Forty Army Ranger students and four instructors were struck by lightning in Florida during a training program aimed at protecting themselves from a thunderstorm’s lightning bolts, the US Army said on Thursday.
All 44 individuals were taken to a local hospital for treatment following the Wednesday afternoon incident at Eglin Air Force Base, in north Florida, the Army said in a statement.
Seventeen students and three instructors remained overnight at the hospital while the remaining students and instructor were treated and released, the statement said.
“The Ranger students and instructors reacted and got everyone proper medical care quickly,” said Colonel David Fivecoat, Airborne and Ranger Training Brigade commander.
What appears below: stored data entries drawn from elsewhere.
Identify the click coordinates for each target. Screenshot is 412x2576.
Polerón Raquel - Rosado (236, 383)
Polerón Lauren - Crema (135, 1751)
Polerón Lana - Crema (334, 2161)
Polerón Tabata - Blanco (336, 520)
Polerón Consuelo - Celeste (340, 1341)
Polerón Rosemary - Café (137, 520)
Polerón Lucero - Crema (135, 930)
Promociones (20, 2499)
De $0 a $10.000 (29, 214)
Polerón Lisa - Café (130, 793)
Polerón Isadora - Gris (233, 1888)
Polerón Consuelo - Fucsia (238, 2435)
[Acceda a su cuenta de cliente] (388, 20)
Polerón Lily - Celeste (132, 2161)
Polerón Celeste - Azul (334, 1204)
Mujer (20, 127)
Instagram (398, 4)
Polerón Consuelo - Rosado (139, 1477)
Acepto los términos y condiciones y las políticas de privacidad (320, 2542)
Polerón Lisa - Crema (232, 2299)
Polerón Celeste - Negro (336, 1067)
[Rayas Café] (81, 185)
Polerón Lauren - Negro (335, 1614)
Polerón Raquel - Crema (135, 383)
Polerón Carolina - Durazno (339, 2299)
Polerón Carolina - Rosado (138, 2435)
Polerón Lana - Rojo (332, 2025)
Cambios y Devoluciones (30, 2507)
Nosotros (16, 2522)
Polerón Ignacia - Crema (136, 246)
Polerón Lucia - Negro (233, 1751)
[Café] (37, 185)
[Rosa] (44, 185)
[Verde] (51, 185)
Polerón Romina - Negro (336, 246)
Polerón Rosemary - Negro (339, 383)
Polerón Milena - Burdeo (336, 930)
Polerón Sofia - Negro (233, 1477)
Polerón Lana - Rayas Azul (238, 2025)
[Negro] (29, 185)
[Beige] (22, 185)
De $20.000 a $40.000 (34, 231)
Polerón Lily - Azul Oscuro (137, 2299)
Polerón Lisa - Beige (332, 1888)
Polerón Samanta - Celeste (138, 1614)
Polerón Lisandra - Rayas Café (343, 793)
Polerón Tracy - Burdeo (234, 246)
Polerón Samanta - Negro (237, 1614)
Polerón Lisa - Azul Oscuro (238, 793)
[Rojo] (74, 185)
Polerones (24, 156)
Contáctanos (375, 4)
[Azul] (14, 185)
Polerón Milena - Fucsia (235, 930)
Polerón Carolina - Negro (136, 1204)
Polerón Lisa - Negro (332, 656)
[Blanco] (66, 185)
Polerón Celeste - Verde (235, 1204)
“Ranger students and instructors are tough, 31 students will return to training tonight (Thursday) and continue with increased medical monitoring as they try to earn their Ranger tab,” he said.
Army Rangers are rapidly deployable troops trained for mountain, desert and swamp terrain and often go after special operations targets.
Ranger School is an intense weeks-long combat boot camp.
The students were in day seven of the 10-day training cycle, the Army said.
The Army Times news site said the Ranger trainees were in the “swamp phase” which focuses on waterborne operations.